For starters, the danger is not that one or a few controversial cartoons may be removed from the textbooks without good reasons. That would be sad but not a cause for alarm. The danger is that this is just the beginning. The minister’s reply in Parliament mentioned a review of other "objectionable" cartoons and content in the textbooks. A group of parliamentarians has been demanding the deletion of several cartoons that showed politicians in a poor light. Many MPs are uncomfortable with the truthful account of post-independence history in these books. Ambedkar’s name may have been used to shield much else. This may be the beginning of a slow and imperceptible rollback of a historical transition in the writing of textbooks in this country that took place between 2005 and 2008, following the adoption of the National Curriculum Framework.
This is linked to the issue of autonomy of institutions like the NCERT. Again, the danger is not that of a sudden loss of autonomy vis-à-vis the government. It is hardly a secret that the autonomy of such institutions vis-à-vis the babus in the ministry is at best highly circumscribed and often non-existent. The rights of the authors and advisers vis-à-vis the NCERT and that of the NCERT vis-à-vis the ministry are admittedly in a grey zone. The parliamentarians obviously did not see anything grey here. They wanted to settle on the floor of the House an issue concerning the content of a textbook that had gone through a due internal process. The minister obliged. The real danger is that this would begin to appear normal to us, that we would forget that institutional autonomy is an issue.

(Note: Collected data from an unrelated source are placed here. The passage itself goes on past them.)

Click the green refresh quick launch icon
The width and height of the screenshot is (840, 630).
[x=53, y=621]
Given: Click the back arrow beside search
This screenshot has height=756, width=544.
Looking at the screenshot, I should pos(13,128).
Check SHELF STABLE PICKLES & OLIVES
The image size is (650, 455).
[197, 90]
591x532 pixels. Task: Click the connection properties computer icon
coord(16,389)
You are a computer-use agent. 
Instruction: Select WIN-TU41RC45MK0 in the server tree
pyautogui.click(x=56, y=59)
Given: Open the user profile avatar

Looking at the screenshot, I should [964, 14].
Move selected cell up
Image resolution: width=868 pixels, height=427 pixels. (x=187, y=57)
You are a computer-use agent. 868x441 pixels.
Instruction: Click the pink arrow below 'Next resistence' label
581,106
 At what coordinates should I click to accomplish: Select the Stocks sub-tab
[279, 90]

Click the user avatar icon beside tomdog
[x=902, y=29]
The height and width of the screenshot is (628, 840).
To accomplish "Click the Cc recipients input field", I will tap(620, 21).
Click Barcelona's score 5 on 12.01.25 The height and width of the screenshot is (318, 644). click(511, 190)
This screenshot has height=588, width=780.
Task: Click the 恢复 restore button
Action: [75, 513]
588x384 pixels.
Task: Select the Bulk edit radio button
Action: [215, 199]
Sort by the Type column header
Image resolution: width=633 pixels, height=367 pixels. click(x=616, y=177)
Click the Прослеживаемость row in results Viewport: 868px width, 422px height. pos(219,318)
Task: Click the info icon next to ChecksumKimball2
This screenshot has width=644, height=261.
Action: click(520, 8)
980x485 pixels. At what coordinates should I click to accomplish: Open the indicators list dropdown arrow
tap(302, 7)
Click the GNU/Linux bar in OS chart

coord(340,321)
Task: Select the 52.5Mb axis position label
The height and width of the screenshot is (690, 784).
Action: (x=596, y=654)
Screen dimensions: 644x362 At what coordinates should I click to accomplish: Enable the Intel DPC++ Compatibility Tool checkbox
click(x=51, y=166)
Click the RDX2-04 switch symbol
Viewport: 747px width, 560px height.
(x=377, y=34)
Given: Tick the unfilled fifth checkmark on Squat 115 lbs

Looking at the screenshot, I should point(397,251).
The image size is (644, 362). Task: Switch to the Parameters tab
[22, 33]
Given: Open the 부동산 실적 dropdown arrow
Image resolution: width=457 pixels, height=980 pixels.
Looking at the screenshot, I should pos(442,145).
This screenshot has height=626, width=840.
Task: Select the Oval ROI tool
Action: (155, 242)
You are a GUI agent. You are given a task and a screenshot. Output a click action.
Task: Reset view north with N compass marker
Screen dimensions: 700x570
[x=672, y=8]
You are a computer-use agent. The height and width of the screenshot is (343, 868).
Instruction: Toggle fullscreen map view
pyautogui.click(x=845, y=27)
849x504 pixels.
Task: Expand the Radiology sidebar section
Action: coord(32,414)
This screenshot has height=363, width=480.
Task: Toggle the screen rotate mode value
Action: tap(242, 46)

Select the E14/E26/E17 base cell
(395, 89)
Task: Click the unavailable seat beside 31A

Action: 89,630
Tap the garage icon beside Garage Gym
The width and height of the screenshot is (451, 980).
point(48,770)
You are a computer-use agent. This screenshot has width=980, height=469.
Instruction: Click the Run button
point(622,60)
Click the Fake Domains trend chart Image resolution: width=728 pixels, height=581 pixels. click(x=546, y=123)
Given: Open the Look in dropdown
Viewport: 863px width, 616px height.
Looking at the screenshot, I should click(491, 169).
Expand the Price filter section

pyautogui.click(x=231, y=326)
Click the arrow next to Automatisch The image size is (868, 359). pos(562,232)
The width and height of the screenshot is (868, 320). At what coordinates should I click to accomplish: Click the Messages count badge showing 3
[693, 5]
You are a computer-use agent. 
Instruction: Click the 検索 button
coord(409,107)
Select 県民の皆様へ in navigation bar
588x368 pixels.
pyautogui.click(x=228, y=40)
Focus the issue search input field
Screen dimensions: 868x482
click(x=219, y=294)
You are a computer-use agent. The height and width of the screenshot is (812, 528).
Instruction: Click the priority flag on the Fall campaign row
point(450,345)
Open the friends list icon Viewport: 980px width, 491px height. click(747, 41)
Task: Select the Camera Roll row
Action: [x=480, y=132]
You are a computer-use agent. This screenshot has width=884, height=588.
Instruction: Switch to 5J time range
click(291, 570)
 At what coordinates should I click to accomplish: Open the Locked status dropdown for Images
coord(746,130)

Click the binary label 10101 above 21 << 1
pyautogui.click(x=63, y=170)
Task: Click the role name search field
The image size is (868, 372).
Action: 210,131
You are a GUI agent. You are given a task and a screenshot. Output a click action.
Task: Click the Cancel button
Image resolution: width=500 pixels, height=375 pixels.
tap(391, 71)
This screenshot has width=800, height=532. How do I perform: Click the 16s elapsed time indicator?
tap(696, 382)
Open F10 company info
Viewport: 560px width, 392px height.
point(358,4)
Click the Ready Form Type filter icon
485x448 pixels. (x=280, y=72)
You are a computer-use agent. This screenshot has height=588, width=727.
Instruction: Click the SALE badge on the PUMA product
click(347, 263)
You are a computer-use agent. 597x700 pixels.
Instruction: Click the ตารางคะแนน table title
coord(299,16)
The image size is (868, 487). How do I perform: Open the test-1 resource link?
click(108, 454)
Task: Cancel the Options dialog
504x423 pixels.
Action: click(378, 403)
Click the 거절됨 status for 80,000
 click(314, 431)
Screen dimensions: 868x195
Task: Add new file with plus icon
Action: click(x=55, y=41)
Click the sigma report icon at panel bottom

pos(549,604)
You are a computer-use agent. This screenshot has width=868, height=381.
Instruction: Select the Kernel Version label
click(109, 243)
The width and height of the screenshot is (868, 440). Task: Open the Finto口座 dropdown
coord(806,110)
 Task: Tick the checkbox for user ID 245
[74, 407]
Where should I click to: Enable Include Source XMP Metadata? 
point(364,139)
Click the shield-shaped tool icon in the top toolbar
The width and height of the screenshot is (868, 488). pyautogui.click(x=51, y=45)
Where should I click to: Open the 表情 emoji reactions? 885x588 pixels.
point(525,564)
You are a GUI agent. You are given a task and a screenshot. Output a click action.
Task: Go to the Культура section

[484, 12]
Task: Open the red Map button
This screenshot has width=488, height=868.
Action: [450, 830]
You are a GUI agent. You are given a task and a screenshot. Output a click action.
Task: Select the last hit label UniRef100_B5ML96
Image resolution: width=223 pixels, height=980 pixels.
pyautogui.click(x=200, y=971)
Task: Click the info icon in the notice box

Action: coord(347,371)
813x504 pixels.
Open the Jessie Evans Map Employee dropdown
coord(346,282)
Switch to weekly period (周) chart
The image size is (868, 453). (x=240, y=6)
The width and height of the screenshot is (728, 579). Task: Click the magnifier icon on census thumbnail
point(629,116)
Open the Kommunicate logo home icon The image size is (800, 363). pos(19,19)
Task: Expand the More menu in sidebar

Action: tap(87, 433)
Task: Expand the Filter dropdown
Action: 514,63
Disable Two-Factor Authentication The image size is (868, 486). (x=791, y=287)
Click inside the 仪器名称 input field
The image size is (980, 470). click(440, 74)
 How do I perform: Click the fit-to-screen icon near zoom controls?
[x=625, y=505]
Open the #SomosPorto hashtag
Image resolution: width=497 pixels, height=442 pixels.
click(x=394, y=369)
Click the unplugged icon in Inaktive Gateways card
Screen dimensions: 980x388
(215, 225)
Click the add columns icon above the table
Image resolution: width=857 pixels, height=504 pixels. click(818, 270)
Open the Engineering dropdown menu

Again, the danger is not that this issue would compromise our freedom of expression in a general sense. The media’s intense scrutiny of the political class on this question has demonstrated, if it needed any demonstration, that the Indian media enjoys ample freedom to take on the government. Besides, the textbook is not the site for an unbridled exercise of freedom of expression. Textbook writing is an exercise in caution and balance. The danger here is that we would miss an opportunity to define what freedom of expression should mean in the context of a textbook. In the course of a TV debate, a fairly well-read MP complained that this cartoon sowed doubt in the minds of young students. The danger is that we might begin to think that textbooks must not create doubts, must not leave any questions.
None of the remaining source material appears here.